Background: Although numerous epidemiologic studies now use models of intraurban exposure, there has been little systematic evaluation of the performance of different models. Objectives: In this present article we proposed a modeling framework for assessing exposure model performance and the role of spatial autocorrelation in the estimation of health effects. Methods: We obtained data from an exposure measurement substudy of subjects from the Southern California Children's Health Study. We examined how the addition of spatial correlations to a previously described unified exposure and health outcome modeling framework affects estimates of exposure-response relationships using the substudy data. The methods proposed build upon the previous work, which developed measurement-error techniques to estimate long-term nitrogen dioxide exposure and its effect on lung function in children.
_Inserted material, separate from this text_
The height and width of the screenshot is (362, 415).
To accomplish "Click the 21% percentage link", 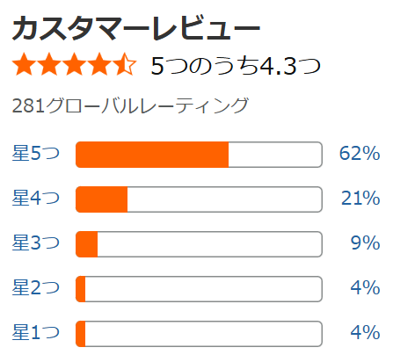I will click(x=360, y=198).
In this present article, we further develop these methods by introducing between- and within-community spatial autocorrelation error terms to evaluate effects of air pollution on forced vital capacity. The analytical methods developed are set in a Bayesian framework where multistage models are fitted jointly, properly incorporating parameter estimation uncertainty at all levels of the modeling process. Results: Results suggest that the inclusion of residual spatial error terms improves the prediction of adverse health effects. These findings also demonstrate how residual spatial error may be used as a diagnostic for comparing exposure model performance.